Well… the design is something of an accident. I moved the site to a different hosting company and my wordpress theme decide it was time to eat my (old) custom design work. Why didn’t it tell me it was hungry instead of eating some tastless CSS. Well, it was past due for an update. What you see (design-wise) is a crude placeholder. And, if I’m going to change the design, I decided it’s time to start using more images.

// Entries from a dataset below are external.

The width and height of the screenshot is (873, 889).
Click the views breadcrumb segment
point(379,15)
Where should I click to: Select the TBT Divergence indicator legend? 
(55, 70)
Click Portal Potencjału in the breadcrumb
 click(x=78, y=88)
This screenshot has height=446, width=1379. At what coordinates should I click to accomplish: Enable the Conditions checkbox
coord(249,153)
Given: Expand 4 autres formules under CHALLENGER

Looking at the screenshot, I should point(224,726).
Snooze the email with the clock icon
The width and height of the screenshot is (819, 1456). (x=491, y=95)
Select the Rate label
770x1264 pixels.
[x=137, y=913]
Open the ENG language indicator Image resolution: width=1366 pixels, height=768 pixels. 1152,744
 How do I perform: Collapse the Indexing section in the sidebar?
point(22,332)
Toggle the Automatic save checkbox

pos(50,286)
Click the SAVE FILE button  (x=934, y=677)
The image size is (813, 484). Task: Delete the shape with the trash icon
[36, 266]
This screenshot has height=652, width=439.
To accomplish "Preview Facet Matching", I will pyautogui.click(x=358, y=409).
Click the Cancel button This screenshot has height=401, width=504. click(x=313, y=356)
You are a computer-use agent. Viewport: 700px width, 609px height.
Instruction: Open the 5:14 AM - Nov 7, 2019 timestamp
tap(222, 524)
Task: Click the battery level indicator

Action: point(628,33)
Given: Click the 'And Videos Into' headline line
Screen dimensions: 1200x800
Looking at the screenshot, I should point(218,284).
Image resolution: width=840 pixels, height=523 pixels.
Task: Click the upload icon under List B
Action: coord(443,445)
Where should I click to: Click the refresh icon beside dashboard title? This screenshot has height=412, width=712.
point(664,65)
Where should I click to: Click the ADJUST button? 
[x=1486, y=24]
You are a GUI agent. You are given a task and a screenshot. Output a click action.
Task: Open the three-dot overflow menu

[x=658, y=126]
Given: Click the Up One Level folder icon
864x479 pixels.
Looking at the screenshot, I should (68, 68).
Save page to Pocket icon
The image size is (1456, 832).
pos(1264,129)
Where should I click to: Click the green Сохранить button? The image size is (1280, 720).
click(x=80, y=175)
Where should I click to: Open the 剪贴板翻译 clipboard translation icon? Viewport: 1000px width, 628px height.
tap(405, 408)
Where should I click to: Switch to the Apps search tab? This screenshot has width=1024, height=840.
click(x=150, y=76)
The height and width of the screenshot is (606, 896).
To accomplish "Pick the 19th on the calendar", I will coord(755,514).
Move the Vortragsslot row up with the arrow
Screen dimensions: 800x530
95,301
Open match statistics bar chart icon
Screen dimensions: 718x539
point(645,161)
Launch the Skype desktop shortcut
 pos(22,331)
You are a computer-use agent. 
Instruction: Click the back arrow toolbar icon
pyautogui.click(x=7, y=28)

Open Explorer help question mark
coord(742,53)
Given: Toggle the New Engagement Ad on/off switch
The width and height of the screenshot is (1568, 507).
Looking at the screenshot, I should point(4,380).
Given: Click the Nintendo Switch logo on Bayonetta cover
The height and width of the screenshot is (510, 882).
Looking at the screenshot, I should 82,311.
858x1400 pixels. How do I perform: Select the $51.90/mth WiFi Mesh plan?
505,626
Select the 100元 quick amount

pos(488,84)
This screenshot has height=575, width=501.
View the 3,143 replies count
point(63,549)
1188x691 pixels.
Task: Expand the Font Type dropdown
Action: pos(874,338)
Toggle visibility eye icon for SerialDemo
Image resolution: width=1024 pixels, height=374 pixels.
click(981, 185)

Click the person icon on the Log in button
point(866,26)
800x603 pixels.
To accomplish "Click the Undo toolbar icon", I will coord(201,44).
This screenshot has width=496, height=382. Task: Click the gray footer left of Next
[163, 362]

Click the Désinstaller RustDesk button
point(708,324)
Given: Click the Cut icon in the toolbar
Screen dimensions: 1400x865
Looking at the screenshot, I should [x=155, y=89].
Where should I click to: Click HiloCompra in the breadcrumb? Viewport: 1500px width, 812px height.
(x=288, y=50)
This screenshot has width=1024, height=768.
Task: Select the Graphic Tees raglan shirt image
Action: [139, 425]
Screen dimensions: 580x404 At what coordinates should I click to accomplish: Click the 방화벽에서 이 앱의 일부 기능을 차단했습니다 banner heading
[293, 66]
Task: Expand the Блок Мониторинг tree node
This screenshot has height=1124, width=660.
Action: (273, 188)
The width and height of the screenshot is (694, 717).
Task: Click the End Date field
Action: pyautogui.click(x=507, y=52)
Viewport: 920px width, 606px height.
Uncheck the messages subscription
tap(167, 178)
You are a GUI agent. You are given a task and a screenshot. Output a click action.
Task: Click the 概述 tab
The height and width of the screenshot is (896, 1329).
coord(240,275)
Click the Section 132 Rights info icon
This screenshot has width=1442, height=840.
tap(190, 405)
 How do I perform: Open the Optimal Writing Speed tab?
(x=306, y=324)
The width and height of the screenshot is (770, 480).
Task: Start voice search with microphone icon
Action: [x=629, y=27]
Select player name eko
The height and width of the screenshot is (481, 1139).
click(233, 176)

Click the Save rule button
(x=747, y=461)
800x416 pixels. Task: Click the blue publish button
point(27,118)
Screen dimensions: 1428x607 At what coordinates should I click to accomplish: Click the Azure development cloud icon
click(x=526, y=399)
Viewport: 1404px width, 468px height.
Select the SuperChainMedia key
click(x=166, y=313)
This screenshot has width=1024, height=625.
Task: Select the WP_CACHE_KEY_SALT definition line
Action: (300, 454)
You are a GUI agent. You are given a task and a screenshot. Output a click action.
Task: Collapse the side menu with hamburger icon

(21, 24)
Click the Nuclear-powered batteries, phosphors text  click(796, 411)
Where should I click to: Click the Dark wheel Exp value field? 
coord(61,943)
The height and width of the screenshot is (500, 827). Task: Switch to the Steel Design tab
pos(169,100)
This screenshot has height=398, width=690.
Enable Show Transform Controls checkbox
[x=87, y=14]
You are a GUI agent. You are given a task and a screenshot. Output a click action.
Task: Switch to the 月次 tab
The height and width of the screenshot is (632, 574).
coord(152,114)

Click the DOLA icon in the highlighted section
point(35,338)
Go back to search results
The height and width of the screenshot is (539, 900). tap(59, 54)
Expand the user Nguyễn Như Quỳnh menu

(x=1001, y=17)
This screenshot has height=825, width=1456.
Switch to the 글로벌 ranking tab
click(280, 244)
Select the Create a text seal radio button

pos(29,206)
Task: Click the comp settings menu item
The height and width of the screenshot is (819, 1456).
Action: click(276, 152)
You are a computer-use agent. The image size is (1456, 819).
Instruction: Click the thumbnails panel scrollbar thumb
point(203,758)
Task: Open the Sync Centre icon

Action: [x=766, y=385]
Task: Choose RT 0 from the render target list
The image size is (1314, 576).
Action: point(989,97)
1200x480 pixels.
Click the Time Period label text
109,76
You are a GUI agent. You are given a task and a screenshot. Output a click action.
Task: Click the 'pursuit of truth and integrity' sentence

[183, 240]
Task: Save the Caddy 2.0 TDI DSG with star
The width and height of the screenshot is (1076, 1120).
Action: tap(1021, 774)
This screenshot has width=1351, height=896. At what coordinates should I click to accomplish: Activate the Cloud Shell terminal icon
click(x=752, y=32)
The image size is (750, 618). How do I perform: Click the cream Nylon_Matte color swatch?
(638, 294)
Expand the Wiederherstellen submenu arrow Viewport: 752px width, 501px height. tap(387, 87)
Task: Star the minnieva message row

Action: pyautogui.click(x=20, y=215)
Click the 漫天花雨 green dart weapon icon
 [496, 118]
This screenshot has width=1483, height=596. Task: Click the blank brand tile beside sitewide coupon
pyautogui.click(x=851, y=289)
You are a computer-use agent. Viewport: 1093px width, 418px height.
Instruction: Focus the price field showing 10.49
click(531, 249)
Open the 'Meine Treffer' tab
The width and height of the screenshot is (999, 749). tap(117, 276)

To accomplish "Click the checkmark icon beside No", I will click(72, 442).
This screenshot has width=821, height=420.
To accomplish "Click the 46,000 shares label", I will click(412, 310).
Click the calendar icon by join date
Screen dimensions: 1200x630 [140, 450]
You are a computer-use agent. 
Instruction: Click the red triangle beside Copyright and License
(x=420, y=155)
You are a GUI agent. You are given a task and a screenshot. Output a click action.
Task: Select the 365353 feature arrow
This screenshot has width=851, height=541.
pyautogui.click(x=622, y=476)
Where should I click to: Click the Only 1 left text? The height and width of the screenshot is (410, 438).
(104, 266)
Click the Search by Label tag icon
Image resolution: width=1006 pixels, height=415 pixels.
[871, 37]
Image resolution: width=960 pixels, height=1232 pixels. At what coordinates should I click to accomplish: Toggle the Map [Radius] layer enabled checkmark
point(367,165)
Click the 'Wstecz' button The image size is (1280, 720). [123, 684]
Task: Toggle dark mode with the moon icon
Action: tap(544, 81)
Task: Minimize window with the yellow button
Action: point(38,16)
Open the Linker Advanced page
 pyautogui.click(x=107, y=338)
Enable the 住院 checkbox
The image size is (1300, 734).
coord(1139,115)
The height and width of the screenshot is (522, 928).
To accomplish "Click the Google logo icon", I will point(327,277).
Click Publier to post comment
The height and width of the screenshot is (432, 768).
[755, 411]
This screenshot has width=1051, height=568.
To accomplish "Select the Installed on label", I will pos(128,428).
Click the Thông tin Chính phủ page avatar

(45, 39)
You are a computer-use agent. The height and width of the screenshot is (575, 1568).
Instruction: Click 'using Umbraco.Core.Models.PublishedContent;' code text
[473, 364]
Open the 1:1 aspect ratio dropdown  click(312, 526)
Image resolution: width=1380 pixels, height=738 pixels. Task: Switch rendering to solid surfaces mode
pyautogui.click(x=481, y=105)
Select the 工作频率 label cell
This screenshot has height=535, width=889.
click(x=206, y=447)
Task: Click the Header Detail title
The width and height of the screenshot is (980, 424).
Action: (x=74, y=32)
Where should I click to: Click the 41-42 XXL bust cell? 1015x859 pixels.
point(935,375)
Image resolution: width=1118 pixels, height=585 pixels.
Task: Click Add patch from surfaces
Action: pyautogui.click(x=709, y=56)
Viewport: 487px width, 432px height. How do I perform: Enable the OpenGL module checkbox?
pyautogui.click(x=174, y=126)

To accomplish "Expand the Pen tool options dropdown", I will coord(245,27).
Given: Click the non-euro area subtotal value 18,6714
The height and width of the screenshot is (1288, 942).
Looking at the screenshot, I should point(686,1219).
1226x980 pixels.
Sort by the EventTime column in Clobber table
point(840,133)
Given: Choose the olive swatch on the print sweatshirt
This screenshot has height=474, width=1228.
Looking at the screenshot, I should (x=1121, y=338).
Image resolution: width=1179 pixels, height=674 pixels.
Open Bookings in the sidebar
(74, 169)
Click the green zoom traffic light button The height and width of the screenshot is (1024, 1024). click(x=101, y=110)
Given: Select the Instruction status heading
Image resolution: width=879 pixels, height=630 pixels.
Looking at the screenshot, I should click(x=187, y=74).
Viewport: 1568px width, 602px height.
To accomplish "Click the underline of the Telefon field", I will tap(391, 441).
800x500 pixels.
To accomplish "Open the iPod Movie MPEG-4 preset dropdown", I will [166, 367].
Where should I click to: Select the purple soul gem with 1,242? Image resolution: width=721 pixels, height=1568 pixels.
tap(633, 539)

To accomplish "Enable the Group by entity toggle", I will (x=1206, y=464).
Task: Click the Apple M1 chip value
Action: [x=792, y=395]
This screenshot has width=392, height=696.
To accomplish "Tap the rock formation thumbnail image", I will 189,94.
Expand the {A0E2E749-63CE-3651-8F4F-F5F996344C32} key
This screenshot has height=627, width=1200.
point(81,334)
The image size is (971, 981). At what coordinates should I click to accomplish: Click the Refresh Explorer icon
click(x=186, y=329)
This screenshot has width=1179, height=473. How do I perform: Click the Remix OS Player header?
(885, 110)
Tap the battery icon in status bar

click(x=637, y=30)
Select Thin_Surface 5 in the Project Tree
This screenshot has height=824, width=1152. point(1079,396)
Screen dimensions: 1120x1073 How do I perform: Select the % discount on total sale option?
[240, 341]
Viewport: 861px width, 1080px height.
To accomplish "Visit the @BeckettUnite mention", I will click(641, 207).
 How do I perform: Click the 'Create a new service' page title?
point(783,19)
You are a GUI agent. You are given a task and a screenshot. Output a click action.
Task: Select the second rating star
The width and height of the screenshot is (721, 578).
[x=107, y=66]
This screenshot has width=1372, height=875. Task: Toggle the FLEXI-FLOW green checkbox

The real change is in the content. While moving the site, I pulled in a lot of my blog posts that once appeared at eDao’s website and, before that, on the Data Wranglers’ site. It’s internet archeology with posts that pre-date Apple’s iPhone and iPod, the first internet bubble and the term “blog”. The (awkward) term back then was weblog. Oh my. But, back in 1997, I started (we)bloging under the subtitle “News, Updates and the Hopelessly Interesting”. Originally, each post was a bit of handcrafted HTML. Eventually, I crafted a very crude homegrown CMS to semi-manage it. Some it is a touch puzzling. Some of it probably belongs in the “who cares?” category. And, weirdly, on some of it I could change a few names and places and re-run it today. At one point, I changed who hosted the website and my home grown CMS blew up. But, now –with some digging and de-crufting, it’s back. In all it’s occasionally embarrassing two hundred and twenty-seven posts semi-glory. Just scroll down to the archives:



 

My first job (at a swim meet)

Paper Boy

I’m at a swim meet with my 12 year old daughter waiting for her first heat. In Twitter:

@Kelsye: In SIX WORDS, write a story about your first job http://kelsye.com/six-words-fewer-write-story-first-job/ #6words

I write

throw papers
avoid
creepy old man

I was a little younger than my daughter when I worked that job. The past shouldn’t echo but it does.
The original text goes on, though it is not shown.